Jul 23, 2009 21:23
In just three days, I completely changed my mind about going home.
It first began with a simple, one-line message from Vicki.
"Come home. Here. Take the time to just be."
I've been trying to take the time to figure everything out. All the things running through my head, what I'm going to do next, how the next year will be, and the sort. But I wanted to do all that away from California; I wanted to hide away from it all and not go back and face things. But Vicki laid it out so simply for me - I need to just BE. Forget about what's happened, never mind what's to come - just focus on the now and present.
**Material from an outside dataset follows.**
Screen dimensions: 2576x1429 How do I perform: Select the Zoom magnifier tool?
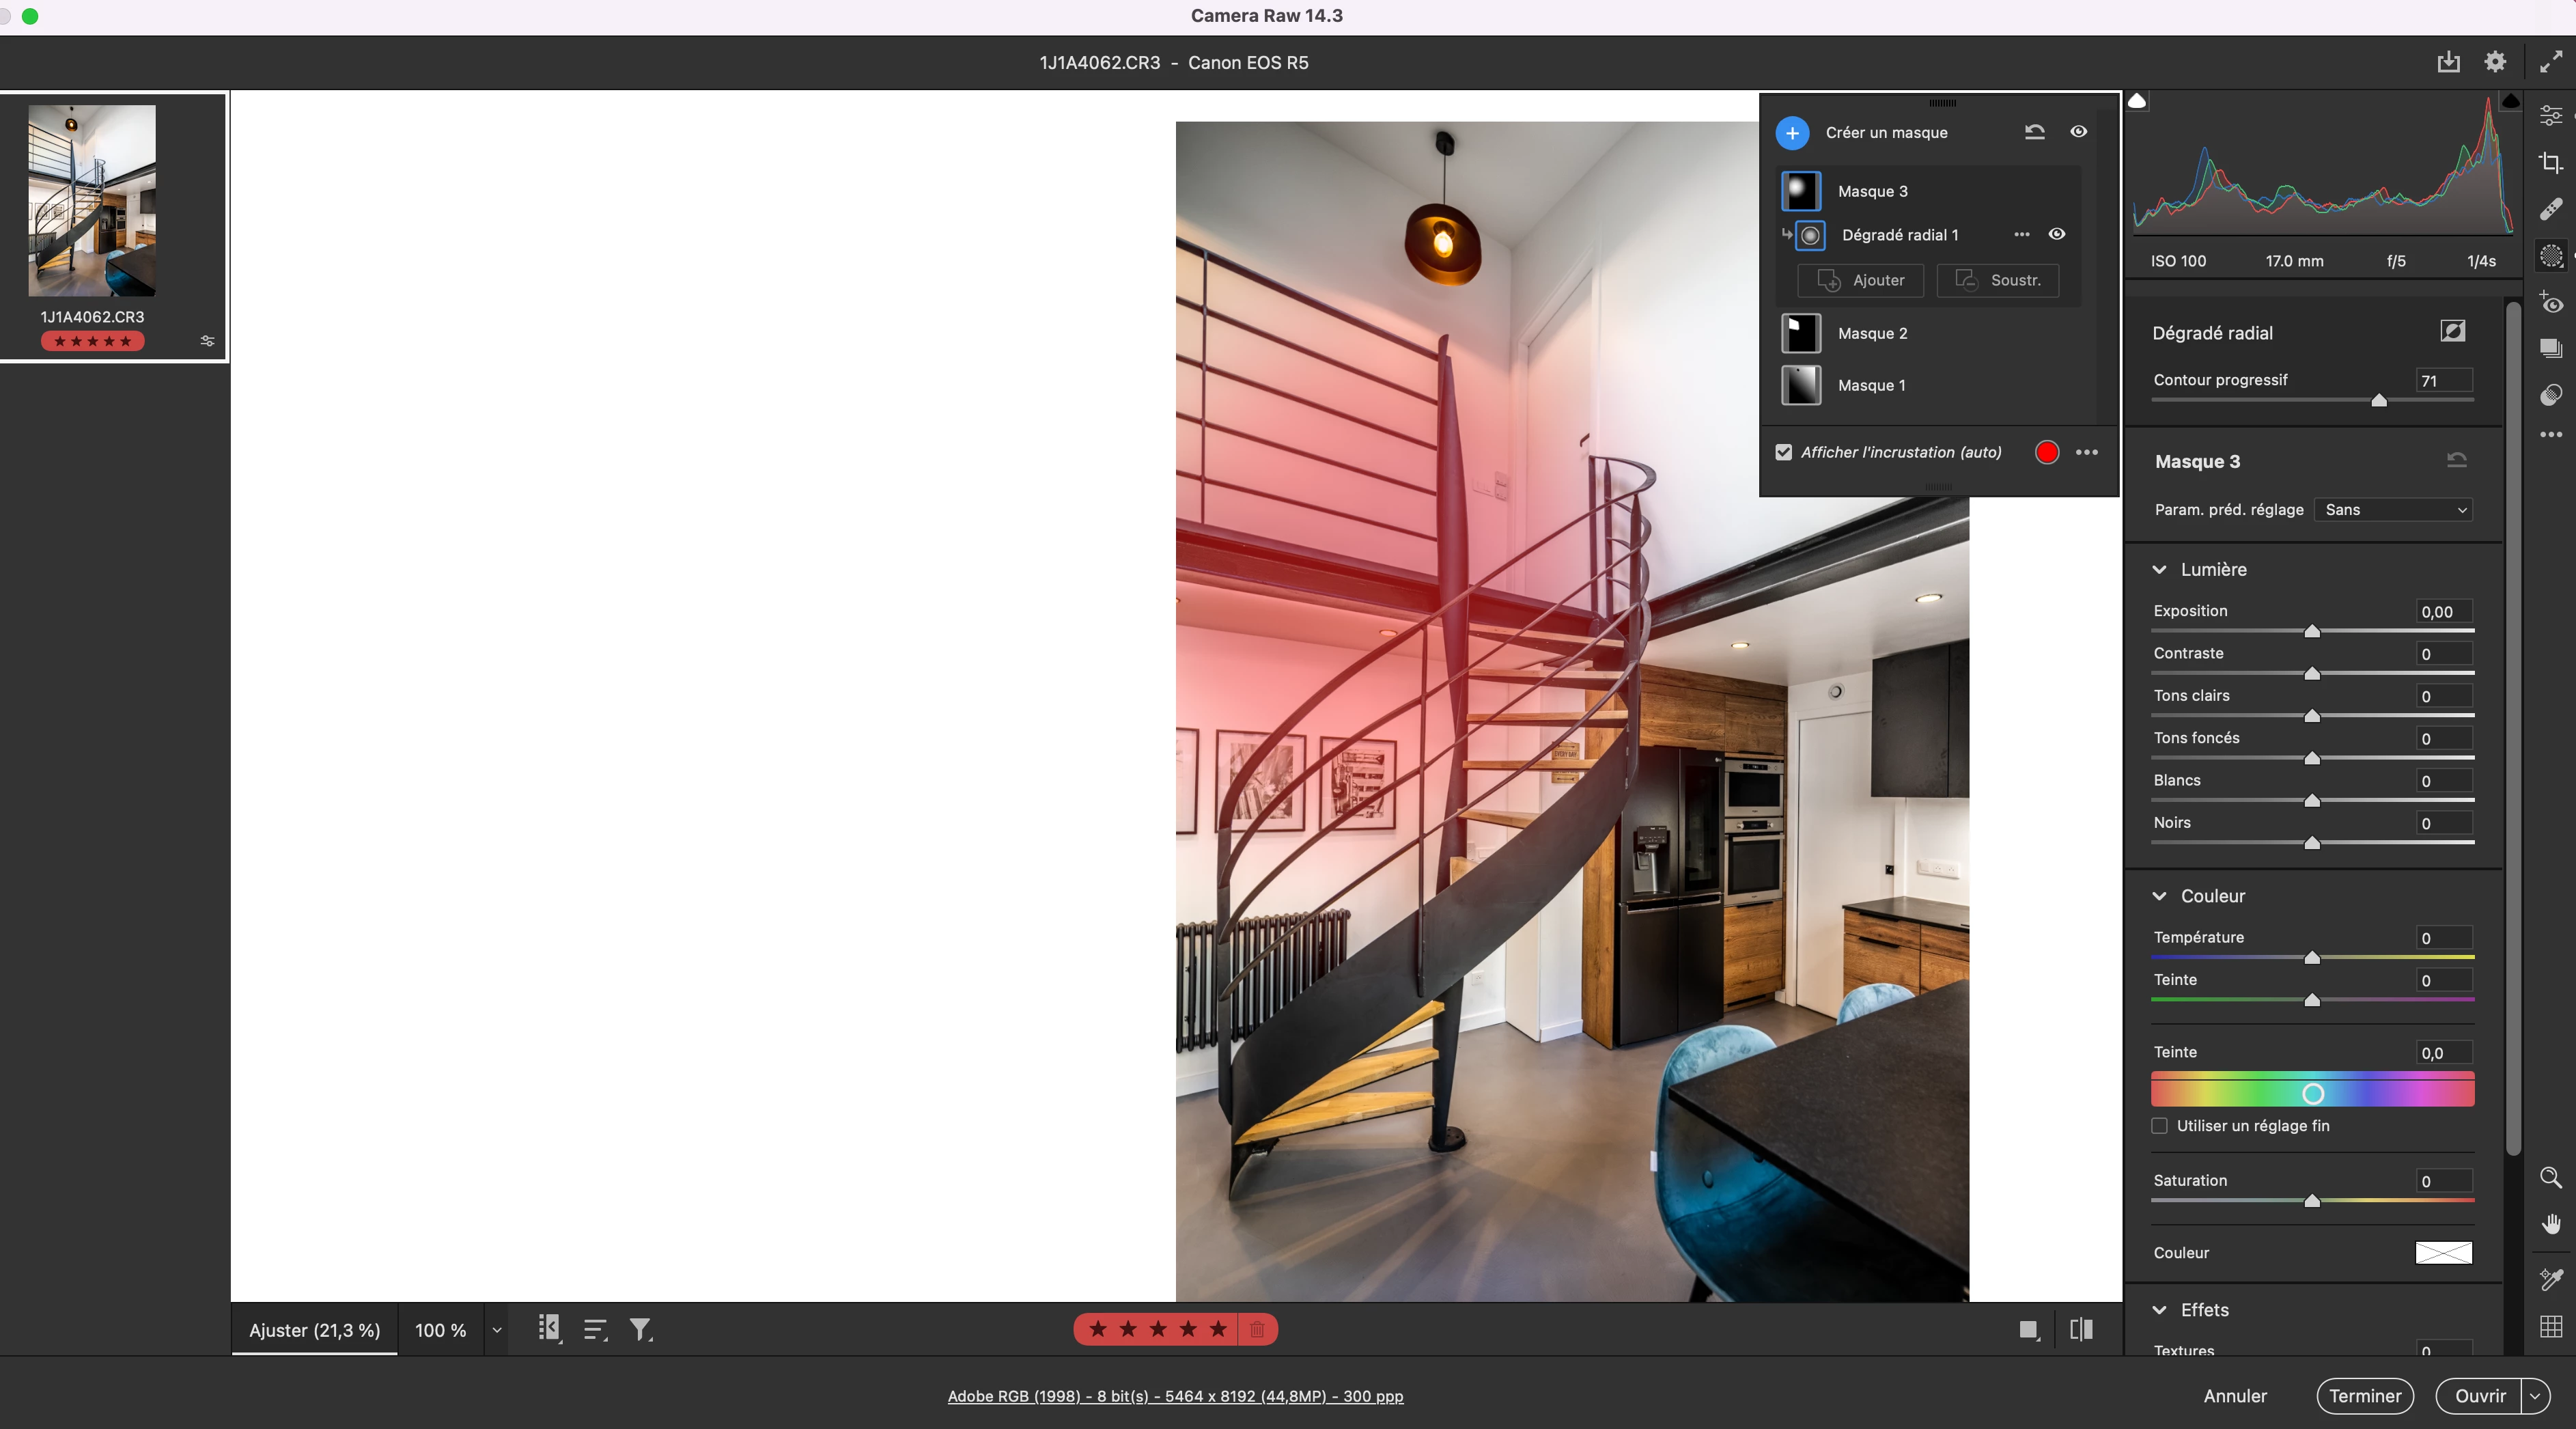click(2551, 1177)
Then I got an e-mail from my dad. A while back, I signed up to be on the Sweet Tomatoes subscription list, and as a result, I always get coupons from them. There aren't any Sweet Tomatoes/Souplantations on the East Coast (closest one is South Carolina), so I forward the e-mails to my parents. (Being Chinese *and* qualifying as senior citizens, they rather enjoy Sweet Tomato.) I got another e-mail, and as usual, I forwarded it onto my parents, and I mentioned something along the lines of "Booger, here's another coupon that I won't be able to use."
"One more week, you'll be at home.
Home sweet home.
Daddy"
All my dad replied is to say that I'll be home again soon. But what hit me so hard was the phrase "home sweet home" that he used. My father is not an emotional man, nor ever shows the slightest sign of such. In three lines, he said he's waiting for me to come home, and he knows that it's truly HOME for me.
I teared up when I read that e-mail. A huge part of me wants to go back home so badly, to be with my Mommy and Daddy, and to be with the friends that are supporting me through this. But there's an equally huge part of me that doesn't want to go back. I want to stay here in DC and hide from everything. Stay as far away from it all, and not have to face anything.
But deep down... staying in DC means staying away from the people that I love. Home isn't just the house that my parents live in - it encompasses the love and warmth from my family and my friends. And I don't think I can hide away from that anymore than I already have.
And then today. I got a card from my Mommy in the mail today, and it turns out to be my graduation card. She had forgotten to give it to me during graduation, and originally was going to hold onto it until whenever I came back, but she decided to send it anyway. Inside was a small card that I recognized instantly. In leaving my high school, which was a very difficult decision for me, I had written down the lyrics to this song:
Be still, my soul
The Lord is on thy side
Stand calm within
The storm of grief and pain
Trust in thy God
To order and provide
Through every change
His faithful light remains
Be still, my soul
The restful peace within
Through trying times
Eternally, in love
"The storm of grief and pain"? That is exactly what the past five weeks have been like for me. The sheer amount of change that happened has absolutely changed my plans for the future. And I don't know what's going to happen now. I'm not exactly sure how to go about the next phase of my life. There's a million "what if"s going through my head, and my mind is racing as to every last thing. But I have to trust that everything will be okay. I have utterly no idea how anything can be okay after everything, but I just have to trust that it will.
I need to just be. I need to be home. And I need to trust that everything will be okay.